About 4,500 soldiers from the 2nd Brigade, 1st Cavalry Division, based at Fort Hood, Texas, are in the sprawling desert training area at Fort Irwin, where they will spend two weeks battling the resident 11th Armored Cavalry Regiment of the NTC, which acts as the military enemy. The soldiers of the regiment – known as the Blackhorse – are deployed in and around Ujen, which also includes actors acting as locals.
As the sun rose earlier last week, Army Colonel Ian Palmer, the brigade commander, stood on Crash Hill on the outskirts of town, preparing his soldiers to launch an attack. Files of tanks spread out in the distance. High winds the night before hampered his progress, so the attack fell a bit behind schedule.
He said the exercise uses more drones by friendly and enemy forces, both for surveillance and attacks. His forces therefore try to use camouflage and hide in the field to stay out of sight. “You know, if you can be seen, you can be shot, wherever you are,” he said.
In the makeshift town, the opposition forces are confident they can hold off Palmer’s brigade despite the difference in size. The Denovians only have about 1,350 men, but they throw everything they have at the brigade, from jamming and other electronic warfare to insurgency attacks and propaganda.
The actors have their phones ready to film and quickly post to social media.
Denovian forces want to portray the unit in the worst possible light, Taylor said, and constantly twist the narrative on social media so Palmer’s troops realize they are in a battle for the truth.
It’s a challenge, he said, because “when I have a bunch of casualties and I’m overrun on my left flank and my supply trains aren’t where they need to be and I can’t find the bulldozers, it’s hard to think of anything someone said about me on Twitter.”
The goal of the training, Taylor said, is to teach arriving brigades how to meld all elements of their combat power into a coordinated assault.

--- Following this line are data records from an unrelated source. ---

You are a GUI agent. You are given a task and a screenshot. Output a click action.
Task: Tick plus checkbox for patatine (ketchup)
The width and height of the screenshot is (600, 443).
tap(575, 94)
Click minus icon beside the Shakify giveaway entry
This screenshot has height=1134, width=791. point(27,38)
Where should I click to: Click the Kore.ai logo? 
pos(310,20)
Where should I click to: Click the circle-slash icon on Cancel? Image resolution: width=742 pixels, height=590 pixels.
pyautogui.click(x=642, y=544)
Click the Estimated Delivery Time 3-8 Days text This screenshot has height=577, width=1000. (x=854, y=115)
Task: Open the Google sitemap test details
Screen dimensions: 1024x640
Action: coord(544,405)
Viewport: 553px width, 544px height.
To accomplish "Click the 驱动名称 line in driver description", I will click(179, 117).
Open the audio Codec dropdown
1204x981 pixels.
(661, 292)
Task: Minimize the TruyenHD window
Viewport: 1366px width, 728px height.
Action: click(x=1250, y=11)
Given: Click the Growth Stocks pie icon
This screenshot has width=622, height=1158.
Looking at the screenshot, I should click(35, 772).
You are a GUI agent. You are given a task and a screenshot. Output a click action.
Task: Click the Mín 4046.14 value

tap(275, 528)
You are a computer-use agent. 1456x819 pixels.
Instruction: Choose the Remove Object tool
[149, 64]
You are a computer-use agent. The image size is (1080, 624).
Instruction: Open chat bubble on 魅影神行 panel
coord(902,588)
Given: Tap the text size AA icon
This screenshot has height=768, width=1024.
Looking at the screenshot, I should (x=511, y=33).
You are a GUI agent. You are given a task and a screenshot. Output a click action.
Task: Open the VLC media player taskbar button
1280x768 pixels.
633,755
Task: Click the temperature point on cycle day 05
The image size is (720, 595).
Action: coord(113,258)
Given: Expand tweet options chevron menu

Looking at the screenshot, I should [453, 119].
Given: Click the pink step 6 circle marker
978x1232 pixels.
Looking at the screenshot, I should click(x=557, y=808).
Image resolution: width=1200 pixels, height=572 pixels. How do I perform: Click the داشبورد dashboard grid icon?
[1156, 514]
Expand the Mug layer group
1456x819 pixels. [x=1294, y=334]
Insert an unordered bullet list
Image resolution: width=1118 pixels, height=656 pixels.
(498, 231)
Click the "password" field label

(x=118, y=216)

“Anyone can play an instrument, but it’s about making music – bringing it all together in sync. And what you saw today was that the artillery was doing the artillery thing, the air force was doing the air force thing, and the maneuver guys were doing the maneuver thing. But part of the delay in their assault on the city was that they couldn’t synchronize those three,” he said.
Again, they can look to Ukraine to see how Russia failed to do this in the early weeks of the war. American leaders have repeatedly noted that during Russia’s initial multi-pronged assault on Ukraine, commanders consistently failed to deliver the airstrikes and sustain their ground troops needed to move into key towns such as than Kyiv.
This failure led Russian troops to bombard cities from the outskirts, strike hospitals, apartment buildings and other structures, and kill civilians.
So when the next brigade arrives as a training center, Taylor said she will face an enemy on board doing just that.
“We’ll be very focused on how to fight an opponent that’s ready to destroy infrastructure because that’s how we think our opponents will fight,” Taylor said. “We have to be ready for urban combat where we have an adversary firing artillery indiscriminately.
Wormuth, the Secretary of the Army, said the training also underscored other lessons the United States is learning from the war in Ukraine.
“As we look at what is happening to the Russians now, it is instructive for us to think about what is right, from a modernization point of view,” she said, noting that some American tanks are very heavy and that the terrain in Europe is muddier, not like the hard sand of the desert.
The military, she says, must determine “what is the right balance between tank mobility, tank survivability and tank lethality?” If you want to make it more mobile, you make it lighter, but that makes it less durable. And so you have to decide where you are going to take risks.